Despercebida, a vida passa.

Ao atravessar a avenida, ele se entristece. Parecia que, em um só golpe, o mundo fora arrancado de seu olhar, que se tornou frio. Chega ao outro lado e, no momento em que pisa no meio fio, o sinal de pedestres fica verde.

- Nem para isso tenho sorte... – Olhando também para o bilhete de loteria em suas mãos.

Dessa vez, aquela calçada parecia mais longa. Não conseguia ver onde terminava, sempre cabisbaixo. Pessoas passavam correndo na direção contrária.

Seus olhos gelados querem olhar para trás, mas resistem.

- Não quero saber... Já tenho problemas suficientes. – Tenta chutar a pequena pedra, mas erra. – Quem dera estivessem correndo atrás de mim...

Nem se lembrava mais da última vez que alguém o olhou nos olhos, segurou suas mãos, deu-lhe algum conforto...

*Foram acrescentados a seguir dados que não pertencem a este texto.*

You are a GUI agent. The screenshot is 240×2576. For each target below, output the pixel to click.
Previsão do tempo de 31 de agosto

Ninguém ouve o lamento silencioso que começa a brotar em sua garganta. Lágrimas escorrem pelo rosto, mas parecem nunca chegar ao chão.

- Vai passar, vai passar. Só tenho que caminhar um pouco e me distrair. – Decide virar à direita, naquela rua de pedras.

Ali, o mundo parecia outro. Havia silêncio, árvores e pequenas casas coloridas. Em frente à minúscula padaria, uma mulher passeava com seu cachorro.

- Isso, a vida também pode ser bela. – Dá um sorriso, ainda assombrado por agonia.

- Belo cão. – A madame sequer desvia o olhar perdido e o animal rosna.

O sentimento relaxado, que começava a nascer, morre.

- Não pertenço aqui. – Algo o puxava de volta pelo caminho que o levara.

- Vou me atrasar... Quantas horas? – Pergunta a um homem que passa apressado, sem responder.

De volta à avenida, escuta sirenes. No cruzamento, um acidente.

- O que aconteceu? – A mulher ao seu lado, com a boca aberta, olha fixamente para o local e nada diz.

- Será que é impossível conversar com as pessoas? – Pensa, com raiva.

Algo naquela comoção o atraía. Não conseguiu resistir.

- Vou até lá – cedendo à curiosidade.

Era um ônibus, atravessado sobre a faixa de pedestres. Tinha o pára-brisa quebrado e lataria amassada. Homens de branco, agachados, ao lado da roda dianteira, puxavam algo.

Ao retirarem o corpo, ele olhou, enquanto a multidão de cabeças se desviava, fechando olhos e franzindo testas.

Reconheceu aquele rosto e foi sugado por ele.

Sentiu o calor voltar a seus olhos.

- O semáforo estava verde, ele atravessou sem olhar... – Dizia o motorista.